→ What the task asks
Write out, please, each line from the one containing "The image size is (728, 546)." to the final line of the data, both included, exactly and without pictures.

[Stored data]
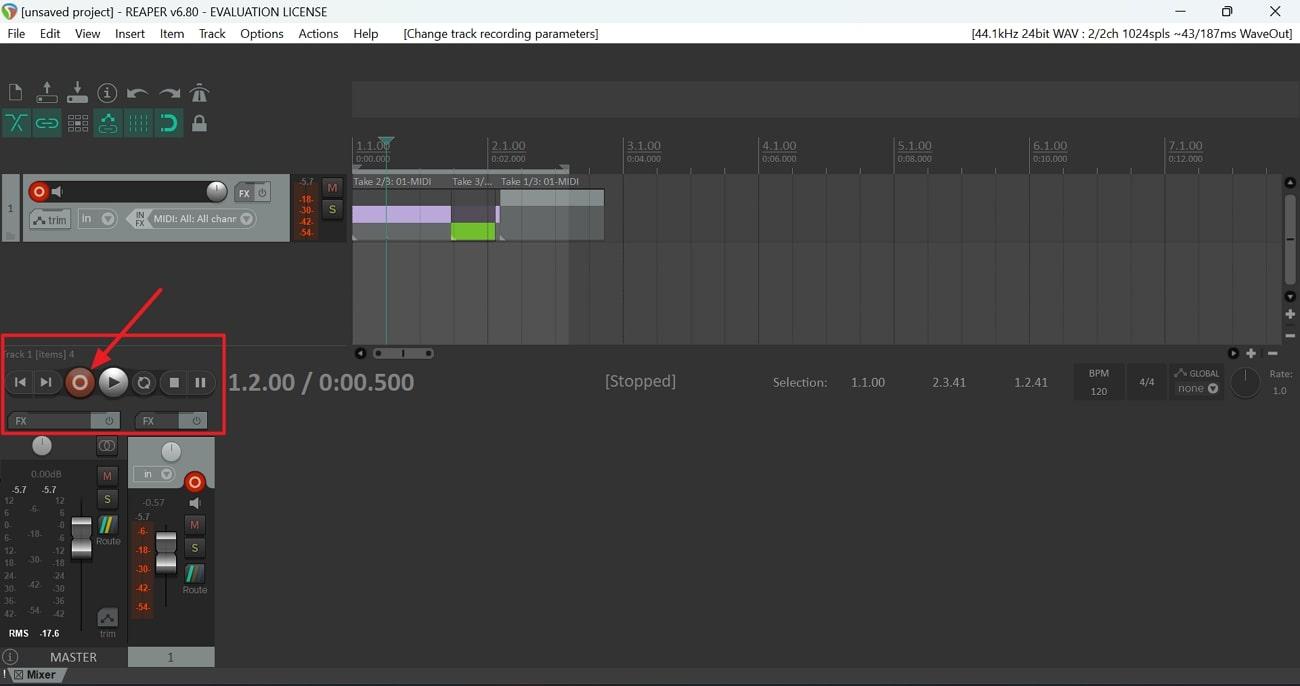This screenshot has width=1300, height=686.
Task: Open the locking settings padlock icon
Action: [x=199, y=123]
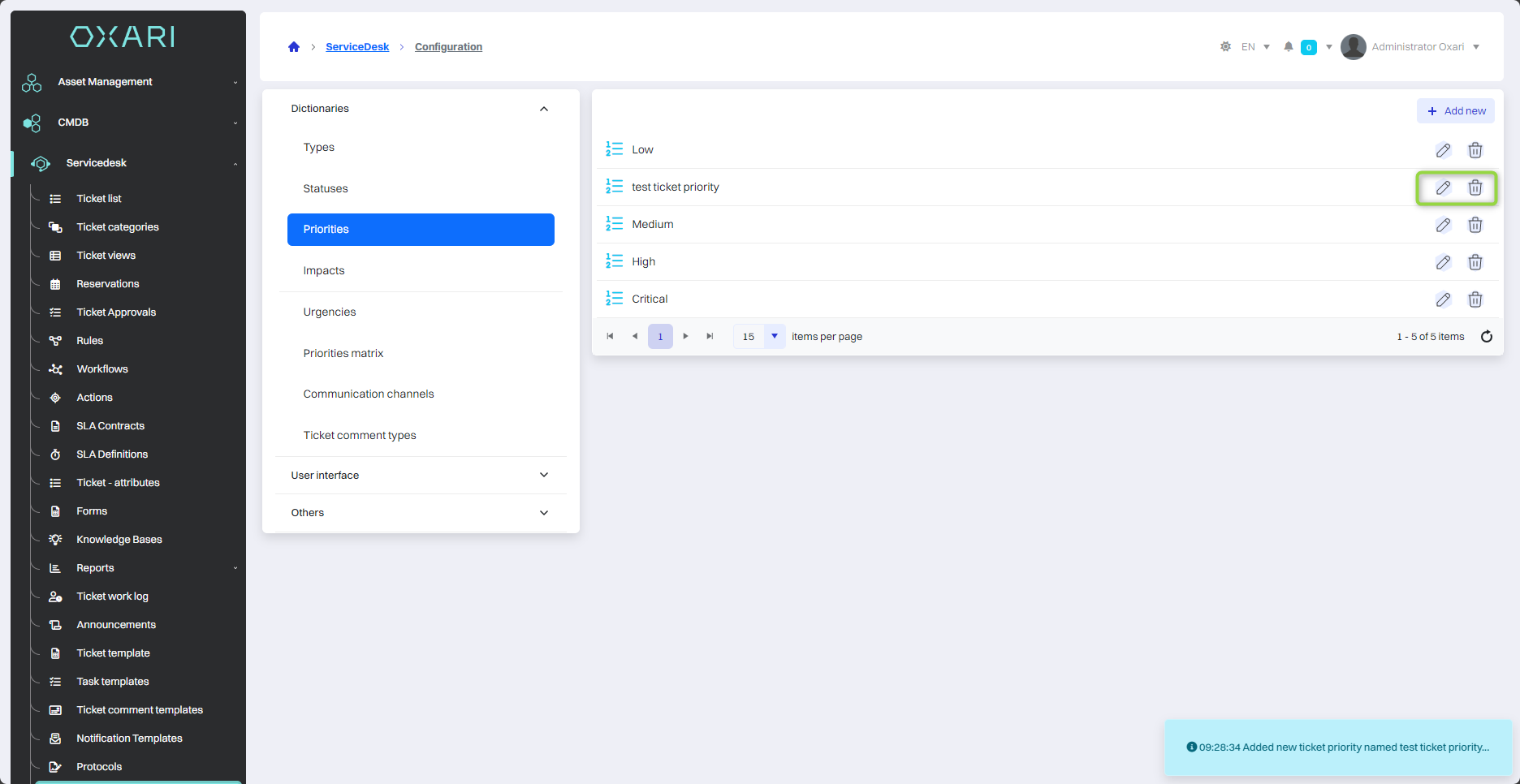The image size is (1520, 784).
Task: Click the home icon in breadcrumb
Action: coord(294,47)
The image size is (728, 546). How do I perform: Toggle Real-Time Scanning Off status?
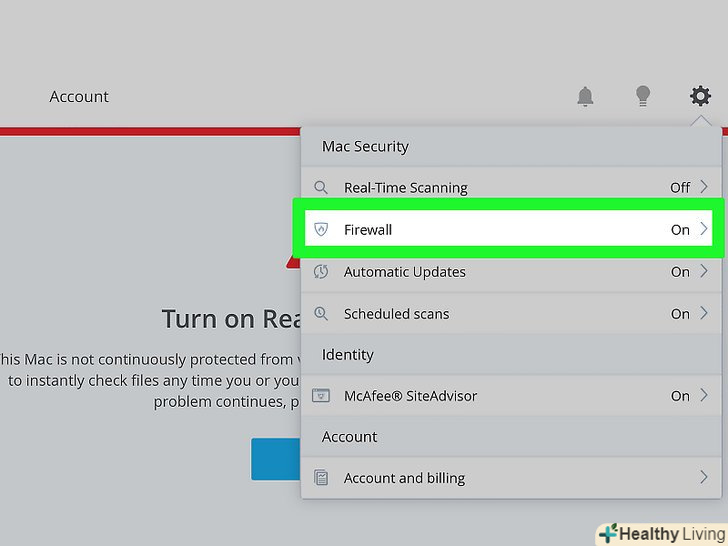click(680, 188)
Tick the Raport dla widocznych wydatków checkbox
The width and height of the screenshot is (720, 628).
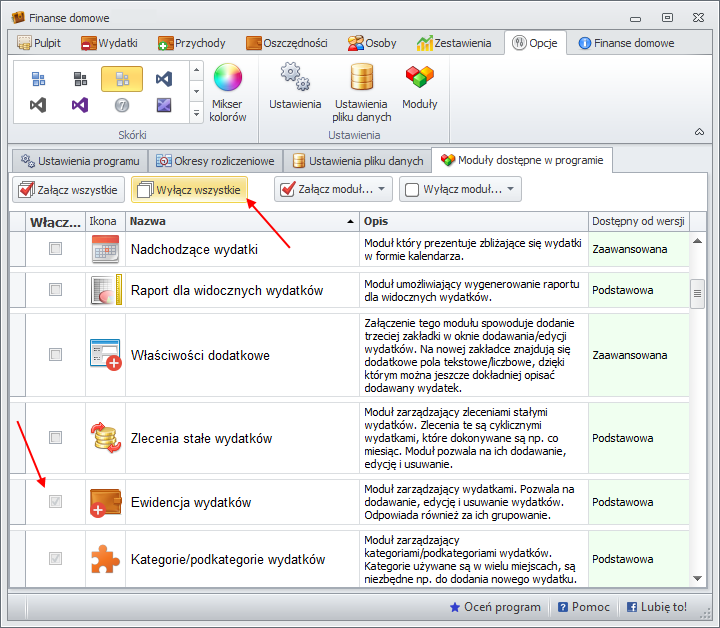point(56,290)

→ Task response
The image size is (728, 546). How do I perform: Toggle Real-Time Scanning Off status?
click(680, 188)
Tick the Raport dla widocznych wydatków checkbox
The width and height of the screenshot is (720, 628).
point(56,290)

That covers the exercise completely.